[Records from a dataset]
★ ★ ★ ★

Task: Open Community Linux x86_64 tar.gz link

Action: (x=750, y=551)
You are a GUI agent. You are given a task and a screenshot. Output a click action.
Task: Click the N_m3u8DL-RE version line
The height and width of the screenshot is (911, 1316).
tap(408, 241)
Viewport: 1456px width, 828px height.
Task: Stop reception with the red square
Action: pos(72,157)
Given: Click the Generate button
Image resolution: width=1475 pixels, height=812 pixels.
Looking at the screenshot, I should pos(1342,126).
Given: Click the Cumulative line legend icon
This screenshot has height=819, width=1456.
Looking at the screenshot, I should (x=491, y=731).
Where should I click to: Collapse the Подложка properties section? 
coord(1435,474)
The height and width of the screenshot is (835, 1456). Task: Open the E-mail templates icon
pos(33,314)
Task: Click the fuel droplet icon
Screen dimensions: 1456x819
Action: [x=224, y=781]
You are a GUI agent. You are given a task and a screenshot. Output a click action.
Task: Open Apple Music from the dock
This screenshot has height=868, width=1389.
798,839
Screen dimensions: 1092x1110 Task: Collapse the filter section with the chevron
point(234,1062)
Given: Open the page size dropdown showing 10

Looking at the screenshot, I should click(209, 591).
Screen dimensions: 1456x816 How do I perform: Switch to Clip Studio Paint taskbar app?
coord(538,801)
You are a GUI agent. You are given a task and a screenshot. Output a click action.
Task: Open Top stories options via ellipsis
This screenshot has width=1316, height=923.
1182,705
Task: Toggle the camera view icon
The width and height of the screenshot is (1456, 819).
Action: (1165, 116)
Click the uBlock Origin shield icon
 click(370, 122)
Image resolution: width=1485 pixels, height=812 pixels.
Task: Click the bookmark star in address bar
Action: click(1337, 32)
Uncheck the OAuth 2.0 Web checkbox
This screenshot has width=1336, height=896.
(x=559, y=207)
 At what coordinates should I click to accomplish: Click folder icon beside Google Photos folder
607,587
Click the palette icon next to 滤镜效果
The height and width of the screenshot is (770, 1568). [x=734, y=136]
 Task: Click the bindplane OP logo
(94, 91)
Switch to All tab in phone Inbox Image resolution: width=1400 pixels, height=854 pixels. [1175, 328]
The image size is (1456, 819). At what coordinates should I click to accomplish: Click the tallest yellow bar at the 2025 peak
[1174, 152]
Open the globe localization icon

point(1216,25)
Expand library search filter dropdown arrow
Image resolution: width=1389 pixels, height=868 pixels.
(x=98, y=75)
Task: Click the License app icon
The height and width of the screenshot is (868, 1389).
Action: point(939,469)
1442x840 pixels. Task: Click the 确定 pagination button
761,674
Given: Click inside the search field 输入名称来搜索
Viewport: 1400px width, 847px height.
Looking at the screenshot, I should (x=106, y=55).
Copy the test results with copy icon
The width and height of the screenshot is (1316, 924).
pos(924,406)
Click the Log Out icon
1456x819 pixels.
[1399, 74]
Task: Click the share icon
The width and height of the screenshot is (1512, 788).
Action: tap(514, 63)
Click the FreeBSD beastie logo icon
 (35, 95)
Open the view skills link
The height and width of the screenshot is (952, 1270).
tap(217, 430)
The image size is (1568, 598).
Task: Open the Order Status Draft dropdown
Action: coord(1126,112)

★ ★ ★ ★

_EXERCISE GOAL:_ Repeat exactly the lines from the first line of the records above through the line containing "Task: Toggle the camera view icon", both included, and nothing else.

_SOLUTION:_
Task: Open Community Linux x86_64 tar.gz link

Action: (x=750, y=551)
You are a GUI agent. You are given a task and a screenshot. Output a click action.
Task: Click the N_m3u8DL-RE version line
The height and width of the screenshot is (911, 1316).
tap(408, 241)
Viewport: 1456px width, 828px height.
Task: Stop reception with the red square
Action: pos(72,157)
Given: Click the Generate button
Image resolution: width=1475 pixels, height=812 pixels.
Looking at the screenshot, I should pos(1342,126).
Given: Click the Cumulative line legend icon
This screenshot has height=819, width=1456.
Looking at the screenshot, I should (x=491, y=731).
Where should I click to: Collapse the Подложка properties section? 
coord(1435,474)
The height and width of the screenshot is (835, 1456). Task: Open the E-mail templates icon
pos(33,314)
Task: Click the fuel droplet icon
Screen dimensions: 1456x819
Action: [x=224, y=781]
You are a GUI agent. You are given a task and a screenshot. Output a click action.
Task: Open Apple Music from the dock
This screenshot has height=868, width=1389.
798,839
Screen dimensions: 1092x1110 Task: Collapse the filter section with the chevron
point(234,1062)
Given: Open the page size dropdown showing 10

Looking at the screenshot, I should click(209, 591).
Screen dimensions: 1456x816 How do I perform: Switch to Clip Studio Paint taskbar app?
coord(538,801)
You are a GUI agent. You are given a task and a screenshot. Output a click action.
Task: Open Top stories options via ellipsis
This screenshot has width=1316, height=923.
1182,705
Task: Toggle the camera view icon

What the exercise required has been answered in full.